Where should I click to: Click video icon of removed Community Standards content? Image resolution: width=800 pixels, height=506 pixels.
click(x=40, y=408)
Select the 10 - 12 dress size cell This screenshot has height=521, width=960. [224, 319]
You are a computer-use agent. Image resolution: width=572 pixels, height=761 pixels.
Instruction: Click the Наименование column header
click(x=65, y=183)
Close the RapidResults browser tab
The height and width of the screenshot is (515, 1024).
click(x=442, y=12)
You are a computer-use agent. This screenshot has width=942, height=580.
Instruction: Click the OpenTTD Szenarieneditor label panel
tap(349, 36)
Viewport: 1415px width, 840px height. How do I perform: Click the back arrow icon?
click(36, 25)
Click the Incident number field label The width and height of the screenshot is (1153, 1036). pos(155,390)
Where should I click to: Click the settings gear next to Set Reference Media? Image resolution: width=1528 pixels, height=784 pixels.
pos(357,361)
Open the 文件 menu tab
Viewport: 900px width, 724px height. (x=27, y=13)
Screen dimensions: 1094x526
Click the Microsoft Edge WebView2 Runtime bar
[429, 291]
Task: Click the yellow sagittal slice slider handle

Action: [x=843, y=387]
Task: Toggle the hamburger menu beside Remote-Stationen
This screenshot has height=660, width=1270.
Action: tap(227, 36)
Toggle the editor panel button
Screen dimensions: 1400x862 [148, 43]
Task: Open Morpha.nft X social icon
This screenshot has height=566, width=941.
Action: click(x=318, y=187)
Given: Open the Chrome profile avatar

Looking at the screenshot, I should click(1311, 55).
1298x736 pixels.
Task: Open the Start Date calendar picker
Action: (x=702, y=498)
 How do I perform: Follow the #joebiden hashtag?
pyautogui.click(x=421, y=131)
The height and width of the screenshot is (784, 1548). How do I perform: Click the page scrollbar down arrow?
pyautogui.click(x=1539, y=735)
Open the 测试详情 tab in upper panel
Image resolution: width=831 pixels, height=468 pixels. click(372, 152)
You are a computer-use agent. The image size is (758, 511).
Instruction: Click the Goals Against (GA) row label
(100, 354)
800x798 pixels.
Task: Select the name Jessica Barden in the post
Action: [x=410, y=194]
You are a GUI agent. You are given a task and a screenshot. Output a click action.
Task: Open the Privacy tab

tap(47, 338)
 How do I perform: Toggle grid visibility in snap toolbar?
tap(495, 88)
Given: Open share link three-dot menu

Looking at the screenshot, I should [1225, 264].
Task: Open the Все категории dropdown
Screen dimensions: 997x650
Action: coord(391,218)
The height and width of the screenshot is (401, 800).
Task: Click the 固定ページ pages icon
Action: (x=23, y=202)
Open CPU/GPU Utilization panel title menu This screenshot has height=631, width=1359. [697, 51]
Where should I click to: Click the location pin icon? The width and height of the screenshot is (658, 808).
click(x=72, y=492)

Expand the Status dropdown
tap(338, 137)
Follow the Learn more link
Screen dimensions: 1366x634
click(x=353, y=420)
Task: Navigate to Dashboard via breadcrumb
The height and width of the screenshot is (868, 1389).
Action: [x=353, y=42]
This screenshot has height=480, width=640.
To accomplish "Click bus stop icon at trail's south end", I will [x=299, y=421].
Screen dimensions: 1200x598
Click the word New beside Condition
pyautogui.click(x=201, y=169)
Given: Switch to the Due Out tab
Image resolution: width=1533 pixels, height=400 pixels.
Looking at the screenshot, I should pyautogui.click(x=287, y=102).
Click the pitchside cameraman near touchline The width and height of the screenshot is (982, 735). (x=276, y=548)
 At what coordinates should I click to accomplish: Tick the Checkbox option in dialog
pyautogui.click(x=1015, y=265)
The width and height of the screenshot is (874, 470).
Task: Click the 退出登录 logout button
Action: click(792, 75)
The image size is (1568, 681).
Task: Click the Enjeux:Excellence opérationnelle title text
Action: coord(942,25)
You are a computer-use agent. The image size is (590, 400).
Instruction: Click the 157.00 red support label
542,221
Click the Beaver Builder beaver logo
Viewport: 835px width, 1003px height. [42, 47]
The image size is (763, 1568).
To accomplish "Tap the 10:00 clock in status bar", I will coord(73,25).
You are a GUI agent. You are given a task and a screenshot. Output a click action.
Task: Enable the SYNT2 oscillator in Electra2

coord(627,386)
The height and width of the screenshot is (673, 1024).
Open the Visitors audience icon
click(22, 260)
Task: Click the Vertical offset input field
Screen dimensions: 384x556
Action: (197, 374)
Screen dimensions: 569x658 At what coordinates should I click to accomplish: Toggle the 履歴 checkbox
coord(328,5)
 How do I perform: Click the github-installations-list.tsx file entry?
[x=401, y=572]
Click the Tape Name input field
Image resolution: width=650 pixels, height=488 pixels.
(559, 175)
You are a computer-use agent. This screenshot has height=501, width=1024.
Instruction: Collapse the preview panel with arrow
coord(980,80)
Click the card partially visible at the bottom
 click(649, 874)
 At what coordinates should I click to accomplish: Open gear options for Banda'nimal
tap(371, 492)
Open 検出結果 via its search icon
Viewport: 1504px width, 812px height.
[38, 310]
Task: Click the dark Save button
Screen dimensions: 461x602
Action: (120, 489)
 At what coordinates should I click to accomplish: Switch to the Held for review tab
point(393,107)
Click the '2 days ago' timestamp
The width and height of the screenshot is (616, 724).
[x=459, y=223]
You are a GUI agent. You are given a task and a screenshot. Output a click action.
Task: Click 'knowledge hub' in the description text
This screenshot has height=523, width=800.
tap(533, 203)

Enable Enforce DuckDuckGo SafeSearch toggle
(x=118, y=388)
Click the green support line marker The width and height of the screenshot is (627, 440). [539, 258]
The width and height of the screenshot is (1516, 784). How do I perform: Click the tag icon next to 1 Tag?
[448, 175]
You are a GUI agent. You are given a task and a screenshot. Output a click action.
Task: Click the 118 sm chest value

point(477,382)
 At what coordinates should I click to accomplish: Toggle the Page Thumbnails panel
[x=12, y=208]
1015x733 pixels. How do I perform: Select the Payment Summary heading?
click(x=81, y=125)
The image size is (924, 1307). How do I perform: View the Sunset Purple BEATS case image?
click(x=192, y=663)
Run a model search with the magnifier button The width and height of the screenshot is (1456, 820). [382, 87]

Aim of the exercise: From the preceding material, extract every line exactly.

Task response:
Where should I click to: Click video icon of removed Community Standards content? Image resolution: width=800 pixels, height=506 pixels.
click(x=40, y=408)
Select the 10 - 12 dress size cell This screenshot has height=521, width=960. [224, 319]
You are a computer-use agent. Image resolution: width=572 pixels, height=761 pixels.
Instruction: Click the Наименование column header
click(x=65, y=183)
Close the RapidResults browser tab
The height and width of the screenshot is (515, 1024).
click(x=442, y=12)
You are a computer-use agent. This screenshot has width=942, height=580.
Instruction: Click the OpenTTD Szenarieneditor label panel
tap(349, 36)
Viewport: 1415px width, 840px height. How do I perform: Click the back arrow icon?
click(36, 25)
Click the Incident number field label The width and height of the screenshot is (1153, 1036). pos(155,390)
Where should I click to: Click the settings gear next to Set Reference Media? Image resolution: width=1528 pixels, height=784 pixels.
pos(357,361)
Open the 文件 menu tab
Viewport: 900px width, 724px height. (x=27, y=13)
Screen dimensions: 1094x526
Click the Microsoft Edge WebView2 Runtime bar
[429, 291]
Task: Click the yellow sagittal slice slider handle

Action: [x=843, y=387]
Task: Toggle the hamburger menu beside Remote-Stationen
This screenshot has height=660, width=1270.
Action: tap(227, 36)
Toggle the editor panel button
Screen dimensions: 1400x862 [148, 43]
Task: Open Morpha.nft X social icon
This screenshot has height=566, width=941.
Action: click(x=318, y=187)
Given: Open the Chrome profile avatar

Looking at the screenshot, I should click(1311, 55).
1298x736 pixels.
Task: Open the Start Date calendar picker
Action: (x=702, y=498)
 How do I perform: Follow the #joebiden hashtag?
pyautogui.click(x=421, y=131)
The height and width of the screenshot is (784, 1548). How do I perform: Click the page scrollbar down arrow?
pyautogui.click(x=1539, y=735)
Open the 测试详情 tab in upper panel
Image resolution: width=831 pixels, height=468 pixels. click(372, 152)
You are a computer-use agent. The image size is (758, 511).
Instruction: Click the Goals Against (GA) row label
(100, 354)
800x798 pixels.
Task: Select the name Jessica Barden in the post
Action: [x=410, y=194]
You are a GUI agent. You are given a task and a screenshot. Output a click action.
Task: Open the Privacy tab

tap(47, 338)
 How do I perform: Toggle grid visibility in snap toolbar?
tap(495, 88)
Given: Open share link three-dot menu

Looking at the screenshot, I should [1225, 264].
Task: Open the Все категории dropdown
Screen dimensions: 997x650
Action: coord(391,218)
The height and width of the screenshot is (401, 800).
Task: Click the 固定ページ pages icon
Action: (x=23, y=202)
Open CPU/GPU Utilization panel title menu This screenshot has height=631, width=1359. [697, 51]
Where should I click to: Click the location pin icon? The width and height of the screenshot is (658, 808).
click(x=72, y=492)

Expand the Status dropdown
tap(338, 137)
Follow the Learn more link
Screen dimensions: 1366x634
click(x=353, y=420)
Task: Navigate to Dashboard via breadcrumb
The height and width of the screenshot is (868, 1389).
Action: [x=353, y=42]
This screenshot has height=480, width=640.
To accomplish "Click bus stop icon at trail's south end", I will [x=299, y=421].
Screen dimensions: 1200x598
Click the word New beside Condition
pyautogui.click(x=201, y=169)
Given: Switch to the Due Out tab
Image resolution: width=1533 pixels, height=400 pixels.
Looking at the screenshot, I should pyautogui.click(x=287, y=102).
Click the pitchside cameraman near touchline The width and height of the screenshot is (982, 735). (x=276, y=548)
 At what coordinates should I click to accomplish: Tick the Checkbox option in dialog
pyautogui.click(x=1015, y=265)
The width and height of the screenshot is (874, 470).
Task: Click the 退出登录 logout button
Action: click(792, 75)
The image size is (1568, 681).
Task: Click the Enjeux:Excellence opérationnelle title text
Action: coord(942,25)
You are a computer-use agent. The image size is (590, 400).
Instruction: Click the 157.00 red support label
542,221
Click the Beaver Builder beaver logo
Viewport: 835px width, 1003px height. [42, 47]
The image size is (763, 1568).
To accomplish "Tap the 10:00 clock in status bar", I will coord(73,25).
You are a GUI agent. You are given a task and a screenshot. Output a click action.
Task: Enable the SYNT2 oscillator in Electra2

coord(627,386)
The height and width of the screenshot is (673, 1024).
Open the Visitors audience icon
click(22, 260)
Task: Click the Vertical offset input field
Screen dimensions: 384x556
Action: (197, 374)
Screen dimensions: 569x658 At what coordinates should I click to accomplish: Toggle the 履歴 checkbox
coord(328,5)
 How do I perform: Click the github-installations-list.tsx file entry?
[x=401, y=572]
Click the Tape Name input field
Image resolution: width=650 pixels, height=488 pixels.
(559, 175)
You are a computer-use agent. This screenshot has height=501, width=1024.
Instruction: Collapse the preview panel with arrow
coord(980,80)
Click the card partially visible at the bottom
 click(649, 874)
 At what coordinates should I click to accomplish: Open gear options for Banda'nimal
tap(371, 492)
Open 検出結果 via its search icon
Viewport: 1504px width, 812px height.
[38, 310]
Task: Click the dark Save button
Screen dimensions: 461x602
Action: (120, 489)
 At what coordinates should I click to accomplish: Switch to the Held for review tab
point(393,107)
Click the '2 days ago' timestamp
The width and height of the screenshot is (616, 724).
[x=459, y=223]
You are a GUI agent. You are given a task and a screenshot. Output a click action.
Task: Click 'knowledge hub' in the description text
This screenshot has height=523, width=800.
tap(533, 203)

Enable Enforce DuckDuckGo SafeSearch toggle
(x=118, y=388)
Click the green support line marker The width and height of the screenshot is (627, 440). [539, 258]
The width and height of the screenshot is (1516, 784). How do I perform: Click the tag icon next to 1 Tag?
[448, 175]
You are a GUI agent. You are given a task and a screenshot. Output a click action.
Task: Click the 118 sm chest value

point(477,382)
 At what coordinates should I click to accomplish: Toggle the Page Thumbnails panel
[x=12, y=208]
1015x733 pixels. How do I perform: Select the Payment Summary heading?
click(x=81, y=125)
The image size is (924, 1307). How do I perform: View the Sunset Purple BEATS case image?
click(x=192, y=663)
Run a model search with the magnifier button The width and height of the screenshot is (1456, 820). [382, 87]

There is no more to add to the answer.